The years went by too fast than Ofure had bargained. She watched in agony as Collins danced from job to joblessness. She had barely closed her eyes and opened them when the twins started preparing for their common entrance. They were too many episodes of Collins drama that she had witnessed. If her principal, her savior, had not increased her salary years ago when she had been in the accident, she wondered how she would have survived. She had kept the news from her family, hoping that it would be an avenue for her to start her personal savings. This happened after Collins decided to apply for the cleaner job five months after he had rejected it. It was a miracle that the vacancy was still open. Few days into the job, he had been sacked because of his lackluster attitude towards the service.

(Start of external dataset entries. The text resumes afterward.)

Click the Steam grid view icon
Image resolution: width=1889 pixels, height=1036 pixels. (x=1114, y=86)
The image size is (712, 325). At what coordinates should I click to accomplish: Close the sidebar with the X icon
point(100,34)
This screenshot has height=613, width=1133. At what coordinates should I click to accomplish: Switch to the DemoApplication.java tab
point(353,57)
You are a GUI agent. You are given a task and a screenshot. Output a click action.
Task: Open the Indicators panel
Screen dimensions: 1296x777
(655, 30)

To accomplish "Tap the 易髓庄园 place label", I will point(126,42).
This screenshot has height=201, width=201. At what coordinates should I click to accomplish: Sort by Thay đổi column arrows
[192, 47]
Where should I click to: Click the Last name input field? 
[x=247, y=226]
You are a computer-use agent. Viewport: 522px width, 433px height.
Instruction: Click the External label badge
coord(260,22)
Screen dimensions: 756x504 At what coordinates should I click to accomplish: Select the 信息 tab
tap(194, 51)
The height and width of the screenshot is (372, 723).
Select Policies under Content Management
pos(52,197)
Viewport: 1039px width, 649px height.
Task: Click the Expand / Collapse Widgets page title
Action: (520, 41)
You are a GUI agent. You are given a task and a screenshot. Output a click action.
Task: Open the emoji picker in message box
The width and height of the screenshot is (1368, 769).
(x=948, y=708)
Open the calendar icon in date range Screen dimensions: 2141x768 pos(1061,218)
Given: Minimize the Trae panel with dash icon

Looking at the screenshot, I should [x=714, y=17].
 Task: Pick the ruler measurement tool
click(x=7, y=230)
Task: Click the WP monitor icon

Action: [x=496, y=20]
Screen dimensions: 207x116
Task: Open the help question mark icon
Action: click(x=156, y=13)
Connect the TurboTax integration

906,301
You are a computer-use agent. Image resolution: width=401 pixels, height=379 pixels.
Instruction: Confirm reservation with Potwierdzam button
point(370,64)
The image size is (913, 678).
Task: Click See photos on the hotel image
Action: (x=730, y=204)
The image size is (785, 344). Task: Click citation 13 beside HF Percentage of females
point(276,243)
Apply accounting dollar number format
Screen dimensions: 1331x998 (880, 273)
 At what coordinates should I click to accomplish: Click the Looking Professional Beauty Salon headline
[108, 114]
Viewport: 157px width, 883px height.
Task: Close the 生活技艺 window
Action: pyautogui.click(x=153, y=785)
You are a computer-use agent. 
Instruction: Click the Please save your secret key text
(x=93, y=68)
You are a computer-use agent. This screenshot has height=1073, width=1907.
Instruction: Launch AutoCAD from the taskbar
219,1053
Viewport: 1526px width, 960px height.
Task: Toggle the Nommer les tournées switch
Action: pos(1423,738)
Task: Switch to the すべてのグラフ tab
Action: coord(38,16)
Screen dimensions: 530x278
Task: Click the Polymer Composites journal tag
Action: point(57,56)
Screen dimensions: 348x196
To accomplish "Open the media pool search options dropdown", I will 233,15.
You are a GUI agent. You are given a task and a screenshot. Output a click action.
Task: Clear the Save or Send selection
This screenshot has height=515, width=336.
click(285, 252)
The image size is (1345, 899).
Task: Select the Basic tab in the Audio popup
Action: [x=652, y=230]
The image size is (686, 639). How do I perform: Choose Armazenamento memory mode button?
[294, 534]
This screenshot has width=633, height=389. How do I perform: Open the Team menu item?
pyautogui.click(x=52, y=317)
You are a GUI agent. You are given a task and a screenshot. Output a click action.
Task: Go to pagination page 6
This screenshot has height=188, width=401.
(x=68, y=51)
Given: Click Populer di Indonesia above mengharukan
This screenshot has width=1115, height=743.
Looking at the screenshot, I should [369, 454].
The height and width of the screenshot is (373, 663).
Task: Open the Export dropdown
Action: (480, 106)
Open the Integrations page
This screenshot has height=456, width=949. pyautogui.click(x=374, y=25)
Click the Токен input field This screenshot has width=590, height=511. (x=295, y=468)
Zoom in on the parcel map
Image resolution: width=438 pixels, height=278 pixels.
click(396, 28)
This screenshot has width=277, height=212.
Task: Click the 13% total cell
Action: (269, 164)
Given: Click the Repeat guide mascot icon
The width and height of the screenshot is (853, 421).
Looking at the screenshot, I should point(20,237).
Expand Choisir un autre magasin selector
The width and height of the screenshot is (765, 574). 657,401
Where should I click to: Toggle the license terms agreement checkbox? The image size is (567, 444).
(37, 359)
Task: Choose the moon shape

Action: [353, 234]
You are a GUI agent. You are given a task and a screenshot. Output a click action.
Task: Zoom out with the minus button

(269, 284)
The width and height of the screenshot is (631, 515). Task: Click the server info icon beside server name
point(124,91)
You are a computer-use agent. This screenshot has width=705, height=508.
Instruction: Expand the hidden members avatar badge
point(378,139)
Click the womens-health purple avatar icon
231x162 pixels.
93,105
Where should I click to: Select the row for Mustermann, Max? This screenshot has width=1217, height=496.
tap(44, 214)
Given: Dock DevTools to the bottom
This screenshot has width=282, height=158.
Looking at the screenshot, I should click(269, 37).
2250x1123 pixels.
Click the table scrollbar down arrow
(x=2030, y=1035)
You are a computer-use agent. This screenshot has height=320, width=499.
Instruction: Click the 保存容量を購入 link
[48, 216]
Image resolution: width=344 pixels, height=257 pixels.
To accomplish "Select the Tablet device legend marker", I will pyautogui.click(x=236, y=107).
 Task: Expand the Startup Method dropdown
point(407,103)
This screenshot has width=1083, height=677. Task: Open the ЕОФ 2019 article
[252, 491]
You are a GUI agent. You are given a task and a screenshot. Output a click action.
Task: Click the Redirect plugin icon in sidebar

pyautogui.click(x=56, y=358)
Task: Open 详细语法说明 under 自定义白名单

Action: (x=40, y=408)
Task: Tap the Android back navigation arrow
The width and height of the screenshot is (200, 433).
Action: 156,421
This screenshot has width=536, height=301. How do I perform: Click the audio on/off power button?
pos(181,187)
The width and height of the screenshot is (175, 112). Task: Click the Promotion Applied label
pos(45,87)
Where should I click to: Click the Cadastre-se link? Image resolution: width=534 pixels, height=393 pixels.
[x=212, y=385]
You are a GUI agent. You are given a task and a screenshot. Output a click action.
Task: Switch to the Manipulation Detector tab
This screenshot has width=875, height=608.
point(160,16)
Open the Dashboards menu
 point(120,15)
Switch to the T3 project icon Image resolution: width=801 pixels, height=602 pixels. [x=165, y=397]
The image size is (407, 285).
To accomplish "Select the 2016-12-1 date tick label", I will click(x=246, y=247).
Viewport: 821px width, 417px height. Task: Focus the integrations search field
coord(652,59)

There was the driver job that he had gotten in Oregun, a place in Ikeja that Ofure hadn’t heard about.

‘You claim to have lived in Lagos your whole life. Still, you haven’t even been to Ikeja?’ Collins had taunted her.

 Collins said the streets were neat and quiet, there were tall beautiful trees at the edge of the road and it was as if a cool air rested in the estate where he worked. He had promised to take Ofure there for sightseeing but he never got the chance. A week into the job, a customer had filed a complaint against him for bad driving and he had been sacked. There was the adult education class he attended because Johnny had pleaded with him to.

‘The world is moving to a computer age. If you don’t want to get dumped, education is the key’.

Collins failed the exams seven times before he gave up. The first time he tried being an Okada driver, he was harassed by the police and it was a memory that made him swore not to ever drive anything again until he died.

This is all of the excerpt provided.